Chapter 3 is focusing in on classification systems. As brought up earlier, most common supervised machine learning tasks are regression (predicting values) and classification (predicting classes). This chapter goes through the 'Hello World' of classification tasks, the MNIST dataset. The MNIST dataset is a set of 70,000 images of handwritten digits written by high school students and employees of the US Census Bureau. Thankfully each image is also labelled with the digit it represents.
Chapter 3 also introduces one of my personal favourite ways of evaluating classification performance, a confusion matrix. A confusion matrix is built up of rows and columns, rows representing the actual classification and columns representing the predicted classification. In a perfect classifier, the diagonal from left to right will be full of numbers (true positives (TP) and true negatives (TN) and every where else will be 0. Whenever there is a number to the upper right of the diagonal, this represents any false positives (FP), while the lower left of the diagonal, representing false negatives (FN).
Another way to assess the performance is to use the accuracy of the positive predicts, called the precision of the classifier.
Another metric that goes hand-in-hand with precision is the recall of a classifier. Which is the ratio of true positives that are correctly classified.
Or you can combine both precision and recall into a single metric, namely the F1 score. The F1 score is the harmonic mean of precision and recall. The harmonic mean gives much more weight to the low values, meaning the F1 score will only be high if the recall and precision are high.
As above, when comparing precision and recall, you cannot have 100% of either, instead it is a trade off. With a precision of 100%, means all the samples classified as positive are true positives, however there may be a lot more that are now false positives. With a recall of 100%, all samples classified will include all of the true positives, however now all the false positives are included.

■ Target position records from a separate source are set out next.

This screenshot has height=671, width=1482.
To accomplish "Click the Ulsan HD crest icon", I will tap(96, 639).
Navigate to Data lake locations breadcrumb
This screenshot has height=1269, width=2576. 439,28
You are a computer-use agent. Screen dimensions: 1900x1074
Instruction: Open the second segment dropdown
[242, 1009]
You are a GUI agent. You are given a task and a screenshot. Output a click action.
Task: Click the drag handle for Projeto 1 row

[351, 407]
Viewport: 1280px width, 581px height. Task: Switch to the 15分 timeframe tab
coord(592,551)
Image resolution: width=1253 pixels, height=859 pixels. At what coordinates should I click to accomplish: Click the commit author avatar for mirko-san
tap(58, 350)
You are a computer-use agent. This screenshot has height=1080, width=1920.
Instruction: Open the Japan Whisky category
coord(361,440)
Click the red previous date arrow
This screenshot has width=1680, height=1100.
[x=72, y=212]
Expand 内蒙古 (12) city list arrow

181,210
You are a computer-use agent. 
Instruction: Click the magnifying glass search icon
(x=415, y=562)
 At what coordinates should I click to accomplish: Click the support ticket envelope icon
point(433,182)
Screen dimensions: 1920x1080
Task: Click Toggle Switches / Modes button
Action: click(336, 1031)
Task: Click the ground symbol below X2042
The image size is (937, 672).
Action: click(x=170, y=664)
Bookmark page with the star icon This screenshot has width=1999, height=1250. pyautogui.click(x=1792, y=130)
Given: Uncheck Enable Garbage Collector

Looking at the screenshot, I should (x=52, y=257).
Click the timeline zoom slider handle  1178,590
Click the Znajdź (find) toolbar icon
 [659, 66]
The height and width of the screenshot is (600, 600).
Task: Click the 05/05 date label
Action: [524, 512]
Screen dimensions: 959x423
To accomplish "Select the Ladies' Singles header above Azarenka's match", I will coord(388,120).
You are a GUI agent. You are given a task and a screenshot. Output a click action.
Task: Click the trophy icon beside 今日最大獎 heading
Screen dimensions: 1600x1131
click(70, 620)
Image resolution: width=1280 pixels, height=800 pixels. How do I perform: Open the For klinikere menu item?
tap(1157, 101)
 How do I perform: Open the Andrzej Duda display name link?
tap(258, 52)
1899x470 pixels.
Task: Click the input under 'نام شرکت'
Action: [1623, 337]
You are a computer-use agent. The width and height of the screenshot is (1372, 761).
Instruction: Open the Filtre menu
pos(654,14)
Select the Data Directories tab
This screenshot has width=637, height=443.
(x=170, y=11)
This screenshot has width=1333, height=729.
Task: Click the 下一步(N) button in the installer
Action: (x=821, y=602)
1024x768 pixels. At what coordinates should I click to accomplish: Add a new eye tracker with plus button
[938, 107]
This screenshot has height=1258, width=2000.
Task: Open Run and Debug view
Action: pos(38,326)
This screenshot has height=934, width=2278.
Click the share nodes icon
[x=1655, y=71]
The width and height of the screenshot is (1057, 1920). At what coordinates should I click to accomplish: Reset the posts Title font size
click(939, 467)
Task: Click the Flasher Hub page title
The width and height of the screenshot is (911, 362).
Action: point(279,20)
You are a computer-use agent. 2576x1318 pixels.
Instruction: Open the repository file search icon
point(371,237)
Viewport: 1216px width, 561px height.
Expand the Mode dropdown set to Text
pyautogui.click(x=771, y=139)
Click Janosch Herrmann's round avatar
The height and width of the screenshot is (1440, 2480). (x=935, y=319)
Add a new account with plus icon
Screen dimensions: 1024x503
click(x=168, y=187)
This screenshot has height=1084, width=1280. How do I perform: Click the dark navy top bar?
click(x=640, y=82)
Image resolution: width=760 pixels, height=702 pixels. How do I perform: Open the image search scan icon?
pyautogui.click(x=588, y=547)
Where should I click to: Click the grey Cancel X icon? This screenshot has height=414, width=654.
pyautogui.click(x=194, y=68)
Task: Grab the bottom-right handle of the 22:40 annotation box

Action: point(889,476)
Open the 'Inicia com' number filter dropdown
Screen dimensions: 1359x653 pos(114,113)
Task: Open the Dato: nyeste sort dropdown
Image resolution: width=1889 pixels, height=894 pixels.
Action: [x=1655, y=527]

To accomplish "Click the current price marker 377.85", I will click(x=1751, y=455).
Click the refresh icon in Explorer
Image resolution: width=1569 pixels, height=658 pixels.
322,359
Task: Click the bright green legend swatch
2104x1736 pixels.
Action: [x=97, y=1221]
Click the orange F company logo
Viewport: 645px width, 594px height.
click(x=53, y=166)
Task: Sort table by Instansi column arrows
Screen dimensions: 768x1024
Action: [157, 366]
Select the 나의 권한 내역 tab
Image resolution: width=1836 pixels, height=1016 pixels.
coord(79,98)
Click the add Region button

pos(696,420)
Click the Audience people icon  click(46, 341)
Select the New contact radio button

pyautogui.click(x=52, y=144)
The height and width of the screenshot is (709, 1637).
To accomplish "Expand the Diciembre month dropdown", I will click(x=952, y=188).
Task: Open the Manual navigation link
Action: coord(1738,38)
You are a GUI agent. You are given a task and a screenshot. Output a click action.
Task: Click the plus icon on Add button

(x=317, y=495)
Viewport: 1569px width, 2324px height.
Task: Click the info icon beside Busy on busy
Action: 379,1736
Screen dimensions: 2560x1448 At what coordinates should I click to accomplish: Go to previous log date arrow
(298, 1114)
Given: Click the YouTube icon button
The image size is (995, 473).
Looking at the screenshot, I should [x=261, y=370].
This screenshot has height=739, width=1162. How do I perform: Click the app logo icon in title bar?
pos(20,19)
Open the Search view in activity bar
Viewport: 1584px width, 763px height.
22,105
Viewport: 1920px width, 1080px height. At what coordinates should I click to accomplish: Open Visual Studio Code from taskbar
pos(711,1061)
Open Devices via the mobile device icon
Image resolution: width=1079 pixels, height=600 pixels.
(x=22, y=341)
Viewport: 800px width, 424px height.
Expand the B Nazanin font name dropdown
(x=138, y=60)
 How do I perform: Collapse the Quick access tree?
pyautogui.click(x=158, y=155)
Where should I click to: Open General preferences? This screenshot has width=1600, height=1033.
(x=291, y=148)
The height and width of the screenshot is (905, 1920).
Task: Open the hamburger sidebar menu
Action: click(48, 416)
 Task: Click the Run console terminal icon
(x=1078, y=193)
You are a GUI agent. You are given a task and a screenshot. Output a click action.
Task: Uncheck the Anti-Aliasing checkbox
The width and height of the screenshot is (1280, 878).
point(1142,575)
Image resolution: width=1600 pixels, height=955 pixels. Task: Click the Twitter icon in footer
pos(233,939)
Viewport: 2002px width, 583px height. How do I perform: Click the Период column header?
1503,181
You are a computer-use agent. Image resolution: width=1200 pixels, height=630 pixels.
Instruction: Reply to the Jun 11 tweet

Deciding the trade off comes down to the application. For example, if you wanted to create a classifier that detects websites that are safe for kids, you would prefer a classifier that rejects many good websites (low recall), but keeps only safe ones (high precision). On the other hand, if you wanted to create a classifier that detects threats in messages, it is probably fine to have a 25% precision, as long as it has 99% recall; meaning the authorities will get a few false alerts, but almost all threats will be identified.